The record shows that the defense of justifiable use of force was unsupported by the facts. The defense of mental disease or defect was withdrawn after Docken was evaluated by doctors at Warm Springs State Hospital. They stated he did not have a mental disease or defect and that he could have acted with the requisite mental state.
In view of this evidence, Docken cannot meet the first tier of the ineffective assistance of counsel test by showing his counsel erred by withdrawing these defenses. In fact, the record reflects a diligent effort made by counsel in spite of the overwhelming evidence of their client's guilt.
Next Docken contends that he did not enter his guilty plea with full understanding of the consequences, and that he should have been informed of his right to appeal a jury conviction.

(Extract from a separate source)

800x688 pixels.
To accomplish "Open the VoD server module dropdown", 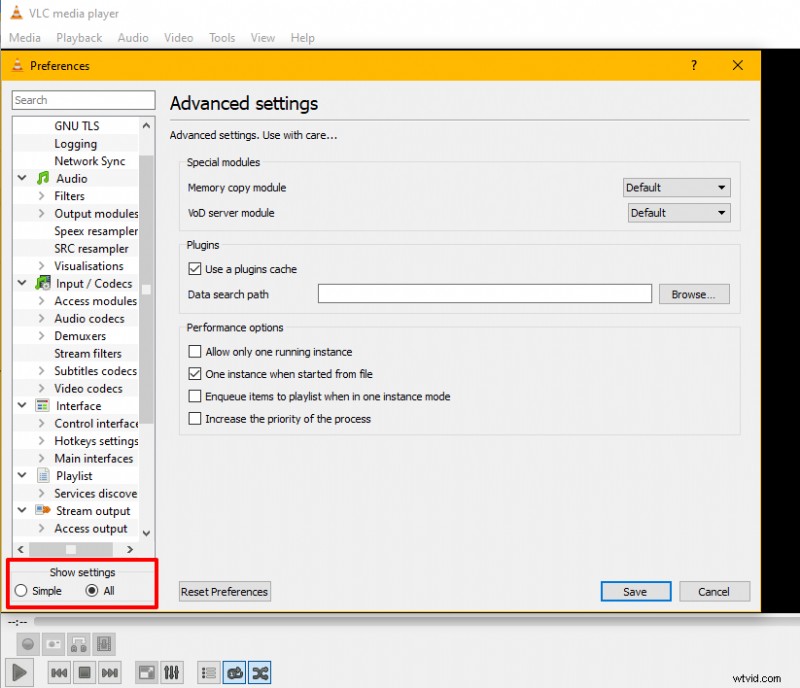I will click(x=678, y=212).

The standards for entry of a guilty plea were set in State v. Lewis (1978), 177 Mont. 474, 582 P.2d 346.
In Lewis, we stated:
We hold that when in the sentencing procedure, the District Court carefully, as here, examines the defendant, finds him to be competent, and determines from him that his plea of guilty is voluntary, he understands the charge and his possible punishment, he is not acting under the influence of drugs or alcohol, he admits his counsel is competent and he has been well advised, and he declares in open court the facts upon which his guilt is based, then a plea of guilty accepted by the District Court on the basis of that examination will be upheld; and a motion later made by the defendant, as here, to gainsay in effect what the defendant earlier represented to the District Court, apparently to receive a lighter sentence, can not be given any degree of credence.

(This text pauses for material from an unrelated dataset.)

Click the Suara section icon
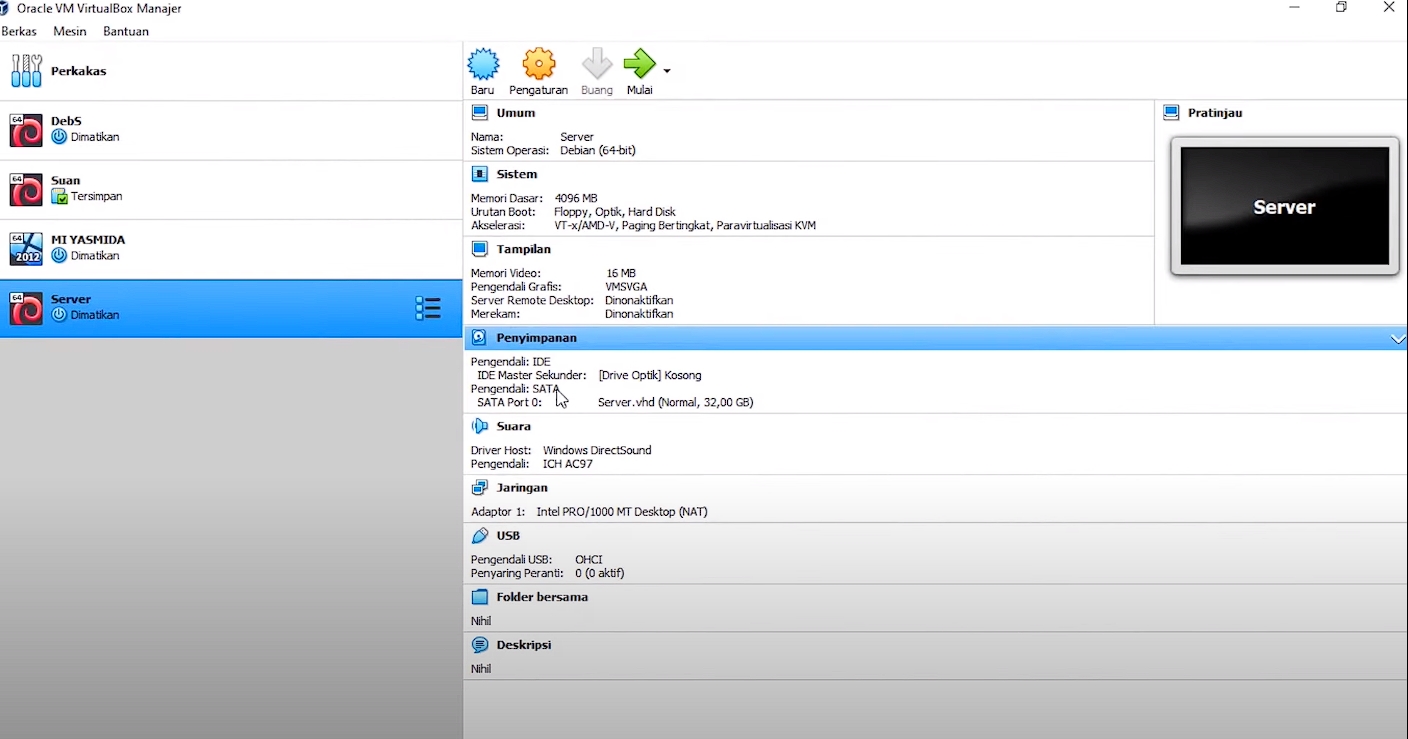 pyautogui.click(x=481, y=426)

177 Mont. at 485, 582 P.2d at 352.
The record shows that the guilty plea accepted by the District Court explained the charge, the minimum and maximum punishment, his rights as a defendant and at trial, what rights he waived by pleading guilty, the consequences of a guilty plea, that the county attorney agreed not to seek the death penalty, but could recommend any sentence, and set out the factual basis for the guilty plea. It also states he is *683 competent, not under the influence of alcohol or drugs and has been well advised. In addition, three days prior to the entry of the guilty plea in open court, Docken signed two memoranda to file. One memorandum describes the events leading up to the murder and the murder of his father-in-law. It discusses the conferences Docken had with his attorneys during which the possibility of a guilty plea was discussed. It states that after pondering this decision in many conferences, Docken instructed his attorneys to make arrangements for the entry of his plea. The memorandum states that his attorneys repeatedly advised that the decision to plead guilty was entirely in his control, and that decision was made independently.

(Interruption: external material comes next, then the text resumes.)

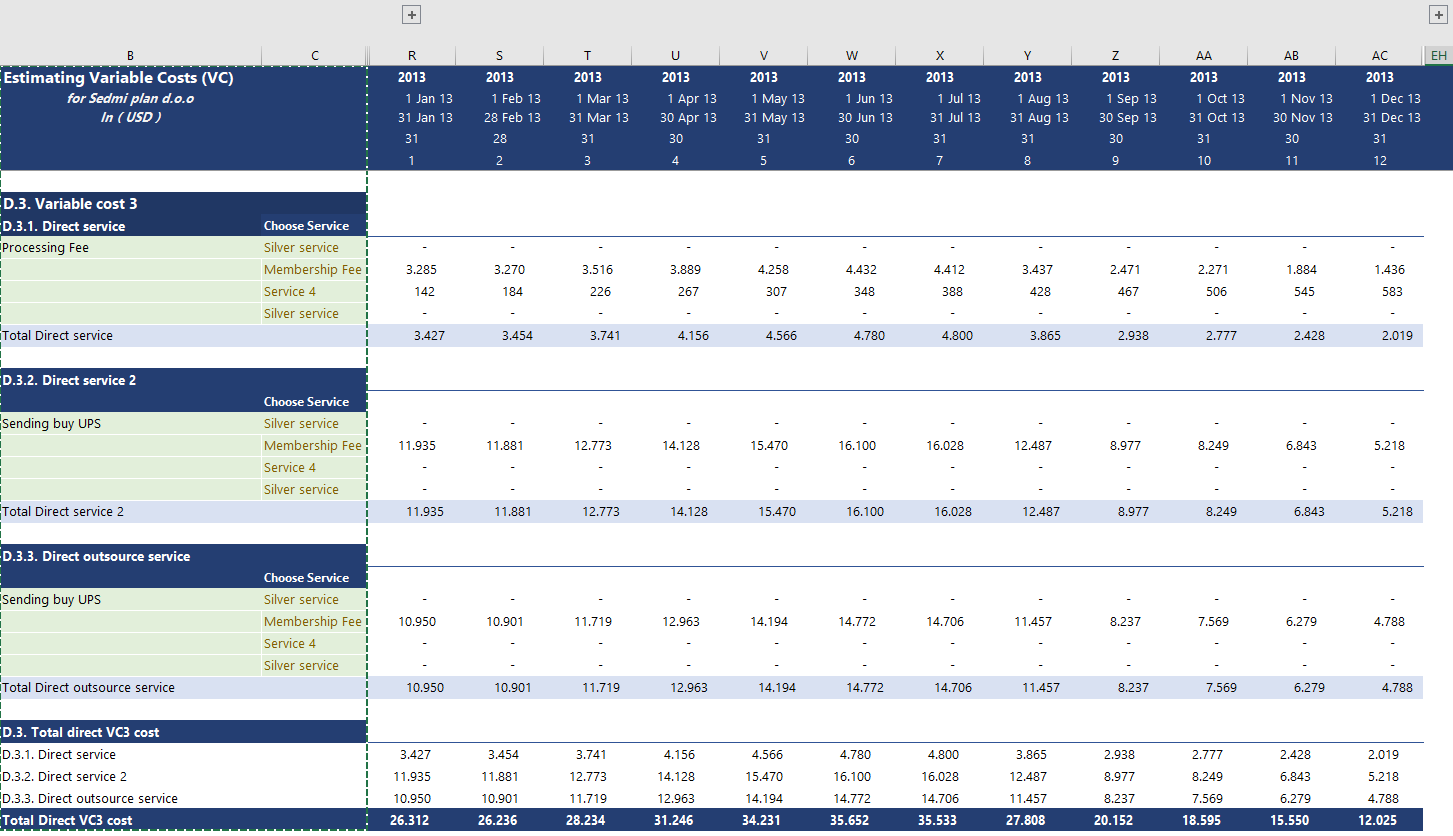
Task: Select column B header
Action: coord(130,56)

The other memorandum discusses the possible sentence for deliberate homicide and that the county attorney agreed to not recommend the death penalty in exchange for a guilty plea, but reserved the right to recommend any sentence, including imprisonment for 100 years. It states that his attorneys made no recommendation for or against a guilty plea, but that after consideration he decided to plead guilty to avoid the trauma of trial for his parents, children, family, and wife. Given the evidence in the record that the defendant gave his guilty plea intelligently and voluntarily, we hold the District Court did not err in refusing to set aside his guilty plea. We affirm the conviction and sentence of the defendant.
HARRISON, WEBER, HUNT and GULBRANDSON, JJ., concur.